Suriye gibi yurtta barış dünyada barış ilkesini şiar edinmiş bir devletin, düşman ilan ettiği bir ülkenin başkentindeki patlamada olağan şüpheliler listesine sokulmasına bile tahammülü yok Kıvanç’ın.
Halbuki barış için siyasi müzakerede karar kılıp, yıllarca Öcalan’la, PKK’yla görüşmüş bir sivil iktidarın, kendi başkentinde barış isteyenlerin arasında patlatmak için canlı bomba göndermiş olabileceğine veya gönderilmesine seyirci kalabileceğine inanmış biri için çerez mahiyetinde bir “akıl”yürütmesiydi bu.
Ayrıca, Suriye istihbaratını Reyhanlı katliamı öncesi Ankara’da Kocatepe Camii altındaki bir alışveriş merkezinde bomba patlatmak üzere yaptığı hazırlıklar hakkında da epey malzeme var yukarıdaki linkte.
Ama şurası bana çok koydu gerçekten:
“Çünkü, Oğur'a göre, 'geliyorum diyen saldırı için bütün uyarılara rağmen son ana kadar adım atmayan cemaatçi savcı ve polislerin apaçık ihmalleri' yüzünden olmuş o felaket. Polisle savcı paralelse, bakan, başbakan, kimse sorumlu olmuyor, akan sular duruyor. Nasıl bir zavallılıktır...”
Gerçekten bu nasıl bir zavallılıktır. Üzerine tonla yazı yazıp, belgesel çektiği Hrant Dink cinayetine nasıl yol verdikleri bilinen, apaçık ihmalleri yüzünden de hapse atılmış cemaatçi polisler için bu cümleler sahiden akan suları durduran bir zavallılık.
Ama en zavallı yeri burası da değil yazının. İlk aday şu:
“Yine yetmezse”, diye devam ediyor yazarımız, tek cümlesinin her şeye yettiğinden emin; “PKK var” diyor. Ve örgütün şiddeti ve acımasızlığına dair ballandırma faslına girişiyor. Kimini eğip büktüğü, kimine geçerken başka tatlar kattığı bir dizi olgu sıralıyor. Böylece PKK'nin bir silahlı örgüt olduğunu, birçok şiddet eylemi yaptığını ve yapabileceğini anlıyoruz”
Okuyunca Ümit Kıvanç’ı bir ''mucizeyi'' gerçekleştirip “PKK'nin bir silahlı örgüt olduğunu, birçok şiddet eylemi yaptığını ve yapabileceğine” ikna eden satırlarıma gururla bir daha baktım.

== Görev ayrıntıları ==
Yukarıdaki alıntıda geçen "Ama en zavallı yeri burası da değil yazının." cümlesi İngilizceye nasıl çevrilir?

== Veri satırları ==
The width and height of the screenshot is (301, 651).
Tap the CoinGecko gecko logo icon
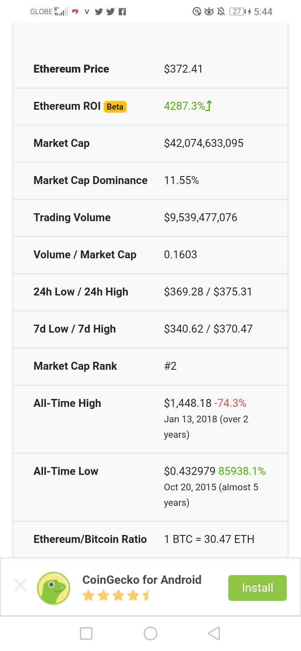(54, 588)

== Alıştırmanın cevabı ==
But this isn't even the most pitiful part of the piece.